* [Problem description]: A verbatim copy of every entry is required.

(Dataset entries)
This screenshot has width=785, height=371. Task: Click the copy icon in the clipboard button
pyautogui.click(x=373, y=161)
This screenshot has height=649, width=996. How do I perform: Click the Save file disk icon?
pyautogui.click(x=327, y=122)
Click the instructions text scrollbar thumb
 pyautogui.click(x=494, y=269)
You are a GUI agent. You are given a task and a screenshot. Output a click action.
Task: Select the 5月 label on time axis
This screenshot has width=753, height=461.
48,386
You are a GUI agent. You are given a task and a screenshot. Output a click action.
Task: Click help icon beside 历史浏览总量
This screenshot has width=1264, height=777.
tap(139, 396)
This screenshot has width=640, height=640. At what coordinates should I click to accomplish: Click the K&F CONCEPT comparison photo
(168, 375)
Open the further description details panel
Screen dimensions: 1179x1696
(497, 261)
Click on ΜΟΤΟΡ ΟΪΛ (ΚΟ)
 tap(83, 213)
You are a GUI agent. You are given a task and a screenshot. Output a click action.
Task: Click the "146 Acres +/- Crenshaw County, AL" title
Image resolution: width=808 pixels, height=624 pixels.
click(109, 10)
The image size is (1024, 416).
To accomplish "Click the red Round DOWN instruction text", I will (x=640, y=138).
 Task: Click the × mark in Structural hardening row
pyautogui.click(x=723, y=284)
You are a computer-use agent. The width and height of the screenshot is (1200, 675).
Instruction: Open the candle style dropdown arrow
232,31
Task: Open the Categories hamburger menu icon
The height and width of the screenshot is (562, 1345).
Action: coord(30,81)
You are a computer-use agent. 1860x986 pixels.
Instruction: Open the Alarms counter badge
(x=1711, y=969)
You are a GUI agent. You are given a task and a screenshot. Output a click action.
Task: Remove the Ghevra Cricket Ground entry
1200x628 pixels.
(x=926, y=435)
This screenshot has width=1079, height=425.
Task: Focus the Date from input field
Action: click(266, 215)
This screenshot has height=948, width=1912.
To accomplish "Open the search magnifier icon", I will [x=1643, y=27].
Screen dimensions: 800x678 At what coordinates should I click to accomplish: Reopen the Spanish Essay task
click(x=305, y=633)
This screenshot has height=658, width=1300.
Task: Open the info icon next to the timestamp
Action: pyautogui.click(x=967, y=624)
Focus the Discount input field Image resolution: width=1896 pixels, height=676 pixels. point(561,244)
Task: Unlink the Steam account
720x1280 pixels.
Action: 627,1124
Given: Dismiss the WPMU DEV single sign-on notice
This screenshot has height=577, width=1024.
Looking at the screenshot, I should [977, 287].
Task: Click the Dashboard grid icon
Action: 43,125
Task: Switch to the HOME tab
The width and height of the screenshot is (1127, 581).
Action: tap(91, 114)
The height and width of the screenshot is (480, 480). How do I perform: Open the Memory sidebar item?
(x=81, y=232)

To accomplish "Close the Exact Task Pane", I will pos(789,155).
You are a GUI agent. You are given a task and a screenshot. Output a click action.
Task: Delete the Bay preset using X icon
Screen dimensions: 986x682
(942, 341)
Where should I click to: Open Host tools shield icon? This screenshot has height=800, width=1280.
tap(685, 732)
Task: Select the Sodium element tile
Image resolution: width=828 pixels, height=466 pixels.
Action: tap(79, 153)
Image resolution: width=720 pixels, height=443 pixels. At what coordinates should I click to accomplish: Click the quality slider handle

* [Your solution]:
This screenshot has width=785, height=371. Task: Click the copy icon in the clipboard button
pyautogui.click(x=373, y=161)
This screenshot has height=649, width=996. How do I perform: Click the Save file disk icon?
pyautogui.click(x=327, y=122)
Click the instructions text scrollbar thumb
 pyautogui.click(x=494, y=269)
You are a GUI agent. You are given a task and a screenshot. Output a click action.
Task: Select the 5月 label on time axis
This screenshot has width=753, height=461.
48,386
You are a GUI agent. You are given a task and a screenshot. Output a click action.
Task: Click help icon beside 历史浏览总量
This screenshot has width=1264, height=777.
tap(139, 396)
This screenshot has width=640, height=640. At what coordinates should I click to accomplish: Click the K&F CONCEPT comparison photo
(168, 375)
Open the further description details panel
Screen dimensions: 1179x1696
(497, 261)
Click on ΜΟΤΟΡ ΟΪΛ (ΚΟ)
 tap(83, 213)
You are a GUI agent. You are given a task and a screenshot. Output a click action.
Task: Click the "146 Acres +/- Crenshaw County, AL" title
Image resolution: width=808 pixels, height=624 pixels.
click(109, 10)
The image size is (1024, 416).
To accomplish "Click the red Round DOWN instruction text", I will (x=640, y=138).
 Task: Click the × mark in Structural hardening row
pyautogui.click(x=723, y=284)
You are a computer-use agent. The width and height of the screenshot is (1200, 675).
Instruction: Open the candle style dropdown arrow
232,31
Task: Open the Categories hamburger menu icon
The height and width of the screenshot is (562, 1345).
Action: coord(30,81)
You are a computer-use agent. 1860x986 pixels.
Instruction: Open the Alarms counter badge
(x=1711, y=969)
You are a GUI agent. You are given a task and a screenshot. Output a click action.
Task: Remove the Ghevra Cricket Ground entry
1200x628 pixels.
(x=926, y=435)
This screenshot has width=1079, height=425.
Task: Focus the Date from input field
Action: click(266, 215)
This screenshot has height=948, width=1912.
To accomplish "Open the search magnifier icon", I will [x=1643, y=27].
Screen dimensions: 800x678 At what coordinates should I click to accomplish: Reopen the Spanish Essay task
click(x=305, y=633)
This screenshot has height=658, width=1300.
Task: Open the info icon next to the timestamp
Action: pyautogui.click(x=967, y=624)
Focus the Discount input field Image resolution: width=1896 pixels, height=676 pixels. point(561,244)
Task: Unlink the Steam account
720x1280 pixels.
Action: 627,1124
Given: Dismiss the WPMU DEV single sign-on notice
This screenshot has height=577, width=1024.
Looking at the screenshot, I should [977, 287].
Task: Click the Dashboard grid icon
Action: 43,125
Task: Switch to the HOME tab
The width and height of the screenshot is (1127, 581).
Action: tap(91, 114)
The height and width of the screenshot is (480, 480). How do I perform: Open the Memory sidebar item?
(x=81, y=232)

To accomplish "Close the Exact Task Pane", I will pos(789,155).
You are a GUI agent. You are given a task and a screenshot. Output a click action.
Task: Delete the Bay preset using X icon
Screen dimensions: 986x682
(942, 341)
Where should I click to: Open Host tools shield icon? This screenshot has height=800, width=1280.
tap(685, 732)
Task: Select the Sodium element tile
Image resolution: width=828 pixels, height=466 pixels.
Action: tap(79, 153)
Image resolution: width=720 pixels, height=443 pixels. At what coordinates should I click to accomplish: Click the quality slider handle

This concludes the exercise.